Power Laws and Mass Distributions

Many populations of astronomical objects follow power-law distributions in their proprties, also known as Pareto distributions to pretty much everyone else in the statistical world. Of note the masses of stars produced by the star formation process follows an initial mass function (IMF). When first calculated, the functional form of the IMF appears to follow a power-law distribution, though subsequent work has started to argue about whether this is actually the case.

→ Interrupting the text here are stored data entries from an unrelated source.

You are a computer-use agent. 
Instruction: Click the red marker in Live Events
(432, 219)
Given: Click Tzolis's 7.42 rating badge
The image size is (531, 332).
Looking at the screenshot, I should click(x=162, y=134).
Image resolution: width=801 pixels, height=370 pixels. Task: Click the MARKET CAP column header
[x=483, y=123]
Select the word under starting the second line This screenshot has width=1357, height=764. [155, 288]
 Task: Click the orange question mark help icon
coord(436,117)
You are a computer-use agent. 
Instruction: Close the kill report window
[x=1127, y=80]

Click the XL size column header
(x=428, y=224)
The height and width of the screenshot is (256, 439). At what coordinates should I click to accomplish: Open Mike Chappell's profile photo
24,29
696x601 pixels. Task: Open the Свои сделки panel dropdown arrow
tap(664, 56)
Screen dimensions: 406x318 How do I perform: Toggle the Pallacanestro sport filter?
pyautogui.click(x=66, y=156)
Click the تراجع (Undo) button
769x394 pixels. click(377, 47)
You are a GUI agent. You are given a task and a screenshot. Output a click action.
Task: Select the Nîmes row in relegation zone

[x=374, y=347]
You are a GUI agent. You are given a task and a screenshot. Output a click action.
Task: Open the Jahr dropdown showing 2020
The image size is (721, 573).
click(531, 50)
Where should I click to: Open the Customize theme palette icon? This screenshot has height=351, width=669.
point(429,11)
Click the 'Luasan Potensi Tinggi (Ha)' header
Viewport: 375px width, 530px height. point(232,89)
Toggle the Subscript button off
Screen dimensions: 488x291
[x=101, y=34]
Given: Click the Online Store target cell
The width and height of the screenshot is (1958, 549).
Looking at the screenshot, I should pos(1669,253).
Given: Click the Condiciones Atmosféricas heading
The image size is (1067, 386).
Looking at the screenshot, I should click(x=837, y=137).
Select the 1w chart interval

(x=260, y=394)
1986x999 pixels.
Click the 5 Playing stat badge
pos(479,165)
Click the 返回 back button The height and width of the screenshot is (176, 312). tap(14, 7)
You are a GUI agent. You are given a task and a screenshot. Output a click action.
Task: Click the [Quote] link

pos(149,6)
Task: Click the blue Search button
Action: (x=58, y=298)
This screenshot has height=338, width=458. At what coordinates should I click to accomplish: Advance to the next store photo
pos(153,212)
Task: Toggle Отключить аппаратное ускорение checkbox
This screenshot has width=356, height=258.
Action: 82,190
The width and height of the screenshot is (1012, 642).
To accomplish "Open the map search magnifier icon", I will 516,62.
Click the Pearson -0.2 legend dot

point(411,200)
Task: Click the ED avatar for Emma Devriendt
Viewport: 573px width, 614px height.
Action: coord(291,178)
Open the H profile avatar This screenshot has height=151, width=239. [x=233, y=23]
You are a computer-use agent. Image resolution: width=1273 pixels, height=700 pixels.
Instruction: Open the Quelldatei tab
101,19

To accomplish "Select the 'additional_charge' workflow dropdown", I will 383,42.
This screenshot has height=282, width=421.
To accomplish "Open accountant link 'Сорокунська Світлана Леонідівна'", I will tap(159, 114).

A reason for this debate is that physical processes, notably turbulence, can easily produce a log-normal distribution and it is difficult to distinguish between these two cases in the data. Lately, it appears that turbulence produces the log-normal and then gravity amplifies the positive wing of the log-normal to create a power-law. This leads to the truly awesome power-law-log-normal distributions which are finally getting some attention in astronomy (see Basu et al., 2015, Brunt et al., 2015).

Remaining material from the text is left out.